Task statement:
Would you please write out every record exactly?

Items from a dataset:
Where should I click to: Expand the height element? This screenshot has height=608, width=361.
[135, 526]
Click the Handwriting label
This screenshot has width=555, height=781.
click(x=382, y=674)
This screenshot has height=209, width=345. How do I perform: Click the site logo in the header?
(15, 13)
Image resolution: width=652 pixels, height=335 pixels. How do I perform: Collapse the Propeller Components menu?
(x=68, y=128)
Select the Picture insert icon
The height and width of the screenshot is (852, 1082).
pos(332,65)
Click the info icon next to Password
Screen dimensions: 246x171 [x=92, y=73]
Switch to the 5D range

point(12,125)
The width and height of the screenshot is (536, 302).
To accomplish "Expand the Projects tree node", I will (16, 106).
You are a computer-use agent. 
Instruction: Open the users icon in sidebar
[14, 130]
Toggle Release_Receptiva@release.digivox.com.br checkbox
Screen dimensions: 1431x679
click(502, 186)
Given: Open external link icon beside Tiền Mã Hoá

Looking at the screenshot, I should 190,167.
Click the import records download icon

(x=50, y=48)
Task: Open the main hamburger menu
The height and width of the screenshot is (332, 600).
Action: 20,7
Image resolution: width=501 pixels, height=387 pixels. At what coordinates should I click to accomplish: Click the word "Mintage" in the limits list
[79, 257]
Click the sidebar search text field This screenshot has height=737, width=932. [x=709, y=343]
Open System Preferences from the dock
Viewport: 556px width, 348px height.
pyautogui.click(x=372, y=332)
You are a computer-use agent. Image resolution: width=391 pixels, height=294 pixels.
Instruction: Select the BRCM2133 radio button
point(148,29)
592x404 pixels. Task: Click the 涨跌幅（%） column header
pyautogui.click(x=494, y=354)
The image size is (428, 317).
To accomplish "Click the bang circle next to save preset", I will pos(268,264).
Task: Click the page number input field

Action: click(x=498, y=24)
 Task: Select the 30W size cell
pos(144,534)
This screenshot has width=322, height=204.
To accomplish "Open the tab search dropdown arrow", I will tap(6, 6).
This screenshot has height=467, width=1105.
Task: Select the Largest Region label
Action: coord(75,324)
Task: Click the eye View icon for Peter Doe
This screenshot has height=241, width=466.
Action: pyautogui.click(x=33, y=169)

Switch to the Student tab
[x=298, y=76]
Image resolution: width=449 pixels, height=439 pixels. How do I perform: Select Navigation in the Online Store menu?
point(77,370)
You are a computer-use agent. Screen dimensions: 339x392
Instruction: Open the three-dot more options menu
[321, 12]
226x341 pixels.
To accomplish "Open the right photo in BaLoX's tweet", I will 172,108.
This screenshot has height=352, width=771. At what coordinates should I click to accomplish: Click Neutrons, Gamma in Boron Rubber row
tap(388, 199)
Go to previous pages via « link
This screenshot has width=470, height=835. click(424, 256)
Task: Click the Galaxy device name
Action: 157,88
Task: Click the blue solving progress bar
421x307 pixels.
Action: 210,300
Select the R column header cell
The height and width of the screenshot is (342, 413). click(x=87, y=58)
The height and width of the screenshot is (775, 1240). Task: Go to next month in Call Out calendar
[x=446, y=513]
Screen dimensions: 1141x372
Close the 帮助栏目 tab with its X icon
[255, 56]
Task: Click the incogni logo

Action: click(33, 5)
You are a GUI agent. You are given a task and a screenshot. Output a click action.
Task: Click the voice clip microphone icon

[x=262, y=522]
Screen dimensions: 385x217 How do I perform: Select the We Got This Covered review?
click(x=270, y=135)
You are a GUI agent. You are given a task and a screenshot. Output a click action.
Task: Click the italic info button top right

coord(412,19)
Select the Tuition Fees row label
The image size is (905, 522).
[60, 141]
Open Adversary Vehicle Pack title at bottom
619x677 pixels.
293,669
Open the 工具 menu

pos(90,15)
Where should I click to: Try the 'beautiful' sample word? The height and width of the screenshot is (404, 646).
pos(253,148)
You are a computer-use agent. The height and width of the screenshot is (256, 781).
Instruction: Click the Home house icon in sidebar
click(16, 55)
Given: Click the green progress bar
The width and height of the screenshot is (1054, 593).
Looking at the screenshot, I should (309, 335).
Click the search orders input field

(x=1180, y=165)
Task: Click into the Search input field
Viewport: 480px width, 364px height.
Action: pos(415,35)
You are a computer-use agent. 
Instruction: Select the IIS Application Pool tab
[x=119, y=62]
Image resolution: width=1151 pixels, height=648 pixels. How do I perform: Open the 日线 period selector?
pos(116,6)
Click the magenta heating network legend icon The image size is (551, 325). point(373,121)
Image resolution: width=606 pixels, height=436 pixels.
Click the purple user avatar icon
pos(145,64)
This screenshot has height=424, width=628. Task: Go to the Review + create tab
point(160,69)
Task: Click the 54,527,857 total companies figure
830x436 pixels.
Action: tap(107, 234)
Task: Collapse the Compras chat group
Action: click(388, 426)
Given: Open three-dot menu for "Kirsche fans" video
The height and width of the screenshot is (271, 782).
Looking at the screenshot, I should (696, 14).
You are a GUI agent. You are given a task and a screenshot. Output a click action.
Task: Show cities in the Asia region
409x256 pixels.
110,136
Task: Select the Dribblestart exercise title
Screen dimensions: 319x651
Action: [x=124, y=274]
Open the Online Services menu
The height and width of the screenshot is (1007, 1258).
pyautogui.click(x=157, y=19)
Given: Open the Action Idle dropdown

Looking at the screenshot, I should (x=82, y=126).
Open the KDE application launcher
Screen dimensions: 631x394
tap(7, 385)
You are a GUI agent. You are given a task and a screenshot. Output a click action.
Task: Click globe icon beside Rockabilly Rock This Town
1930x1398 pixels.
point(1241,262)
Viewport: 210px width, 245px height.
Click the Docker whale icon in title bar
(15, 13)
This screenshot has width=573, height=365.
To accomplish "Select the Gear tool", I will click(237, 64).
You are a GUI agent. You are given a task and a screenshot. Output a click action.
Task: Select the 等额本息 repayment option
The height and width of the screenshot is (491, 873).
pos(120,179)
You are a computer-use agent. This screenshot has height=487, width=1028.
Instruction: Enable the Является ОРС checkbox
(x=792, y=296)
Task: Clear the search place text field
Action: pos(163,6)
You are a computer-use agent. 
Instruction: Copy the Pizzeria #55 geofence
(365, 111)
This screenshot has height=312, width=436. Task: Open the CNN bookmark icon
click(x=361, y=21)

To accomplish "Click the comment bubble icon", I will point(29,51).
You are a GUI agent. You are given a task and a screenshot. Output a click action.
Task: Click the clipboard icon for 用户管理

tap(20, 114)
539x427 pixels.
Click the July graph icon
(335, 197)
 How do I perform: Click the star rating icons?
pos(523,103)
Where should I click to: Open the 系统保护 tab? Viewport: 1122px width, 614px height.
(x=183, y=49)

Answer area:
Where should I click to: Expand the height element? This screenshot has height=608, width=361.
[135, 526]
Click the Handwriting label
This screenshot has width=555, height=781.
click(x=382, y=674)
This screenshot has height=209, width=345. How do I perform: Click the site logo in the header?
(15, 13)
Image resolution: width=652 pixels, height=335 pixels. How do I perform: Collapse the Propeller Components menu?
(x=68, y=128)
Select the Picture insert icon
The height and width of the screenshot is (852, 1082).
pos(332,65)
Click the info icon next to Password
Screen dimensions: 246x171 [x=92, y=73]
Switch to the 5D range

point(12,125)
The width and height of the screenshot is (536, 302).
To accomplish "Expand the Projects tree node", I will (16, 106).
You are a computer-use agent. 
Instruction: Open the users icon in sidebar
[14, 130]
Toggle Release_Receptiva@release.digivox.com.br checkbox
Screen dimensions: 1431x679
click(502, 186)
Given: Open external link icon beside Tiền Mã Hoá

Looking at the screenshot, I should 190,167.
Click the import records download icon

(x=50, y=48)
Task: Open the main hamburger menu
The height and width of the screenshot is (332, 600).
Action: 20,7
Image resolution: width=501 pixels, height=387 pixels. At what coordinates should I click to accomplish: Click the word "Mintage" in the limits list
[79, 257]
Click the sidebar search text field This screenshot has height=737, width=932. [x=709, y=343]
Open System Preferences from the dock
Viewport: 556px width, 348px height.
pyautogui.click(x=372, y=332)
You are a computer-use agent. Image resolution: width=391 pixels, height=294 pixels.
Instruction: Select the BRCM2133 radio button
point(148,29)
592x404 pixels. Task: Click the 涨跌幅（%） column header
pyautogui.click(x=494, y=354)
The image size is (428, 317).
To accomplish "Click the bang circle next to save preset", I will pos(268,264).
Task: Click the page number input field

Action: click(x=498, y=24)
 Task: Select the 30W size cell
pos(144,534)
This screenshot has width=322, height=204.
To accomplish "Open the tab search dropdown arrow", I will tap(6, 6).
This screenshot has height=467, width=1105.
Task: Select the Largest Region label
Action: coord(75,324)
Task: Click the eye View icon for Peter Doe
This screenshot has height=241, width=466.
Action: pyautogui.click(x=33, y=169)

Switch to the Student tab
[x=298, y=76]
Image resolution: width=449 pixels, height=439 pixels. How do I perform: Select Navigation in the Online Store menu?
point(77,370)
You are a computer-use agent. Screen dimensions: 339x392
Instruction: Open the three-dot more options menu
[321, 12]
226x341 pixels.
To accomplish "Open the right photo in BaLoX's tweet", I will 172,108.
This screenshot has height=352, width=771. At what coordinates should I click to accomplish: Click Neutrons, Gamma in Boron Rubber row
tap(388, 199)
Go to previous pages via « link
This screenshot has width=470, height=835. click(424, 256)
Task: Click the Galaxy device name
Action: 157,88
Task: Click the blue solving progress bar
421x307 pixels.
Action: 210,300
Select the R column header cell
The height and width of the screenshot is (342, 413). click(x=87, y=58)
The height and width of the screenshot is (775, 1240). Task: Go to next month in Call Out calendar
[x=446, y=513]
Screen dimensions: 1141x372
Close the 帮助栏目 tab with its X icon
[255, 56]
Task: Click the incogni logo

Action: click(33, 5)
You are a GUI agent. You are given a task and a screenshot. Output a click action.
Task: Click the voice clip microphone icon

[x=262, y=522]
Screen dimensions: 385x217 How do I perform: Select the We Got This Covered review?
click(x=270, y=135)
You are a GUI agent. You are given a task and a screenshot. Output a click action.
Task: Click the italic info button top right

coord(412,19)
Select the Tuition Fees row label
The image size is (905, 522).
[60, 141]
Open Adversary Vehicle Pack title at bottom
619x677 pixels.
293,669
Open the 工具 menu

pos(90,15)
Where should I click to: Try the 'beautiful' sample word? The height and width of the screenshot is (404, 646).
pos(253,148)
You are a computer-use agent. The height and width of the screenshot is (256, 781).
Instruction: Click the Home house icon in sidebar
click(16, 55)
Given: Click the green progress bar
The width and height of the screenshot is (1054, 593).
Looking at the screenshot, I should (309, 335).
Click the search orders input field

(x=1180, y=165)
Task: Click into the Search input field
Viewport: 480px width, 364px height.
Action: pos(415,35)
You are a computer-use agent. 
Instruction: Select the IIS Application Pool tab
[x=119, y=62]
Image resolution: width=1151 pixels, height=648 pixels. How do I perform: Open the 日线 period selector?
pos(116,6)
Click the magenta heating network legend icon The image size is (551, 325). point(373,121)
Image resolution: width=606 pixels, height=436 pixels.
Click the purple user avatar icon
pos(145,64)
This screenshot has height=424, width=628. Task: Go to the Review + create tab
point(160,69)
Task: Click the 54,527,857 total companies figure
830x436 pixels.
Action: tap(107, 234)
Task: Collapse the Compras chat group
Action: click(388, 426)
Given: Open three-dot menu for "Kirsche fans" video
The height and width of the screenshot is (271, 782).
Looking at the screenshot, I should (696, 14).
You are a GUI agent. You are given a task and a screenshot. Output a click action.
Task: Show cities in the Asia region
409x256 pixels.
110,136
Task: Select the Dribblestart exercise title
Screen dimensions: 319x651
Action: [x=124, y=274]
Open the Online Services menu
The height and width of the screenshot is (1007, 1258).
pyautogui.click(x=157, y=19)
Given: Open the Action Idle dropdown

Looking at the screenshot, I should (x=82, y=126).
Open the KDE application launcher
Screen dimensions: 631x394
tap(7, 385)
You are a GUI agent. You are given a task and a screenshot. Output a click action.
Task: Click globe icon beside Rockabilly Rock This Town
1930x1398 pixels.
point(1241,262)
Viewport: 210px width, 245px height.
Click the Docker whale icon in title bar
(15, 13)
This screenshot has width=573, height=365.
To accomplish "Select the Gear tool", I will click(237, 64).
You are a GUI agent. You are given a task and a screenshot. Output a click action.
Task: Select the 等额本息 repayment option
The height and width of the screenshot is (491, 873).
pos(120,179)
You are a computer-use agent. This screenshot has height=487, width=1028.
Instruction: Enable the Является ОРС checkbox
(x=792, y=296)
Task: Clear the search place text field
Action: pos(163,6)
You are a computer-use agent. 
Instruction: Copy the Pizzeria #55 geofence
(365, 111)
This screenshot has height=312, width=436. Task: Open the CNN bookmark icon
click(x=361, y=21)

To accomplish "Click the comment bubble icon", I will point(29,51).
You are a GUI agent. You are given a task and a screenshot. Output a click action.
Task: Click the clipboard icon for 用户管理

tap(20, 114)
539x427 pixels.
Click the July graph icon
(335, 197)
 How do I perform: Click the star rating icons?
pos(523,103)
Where should I click to: Open the 系统保护 tab? Viewport: 1122px width, 614px height.
(x=183, y=49)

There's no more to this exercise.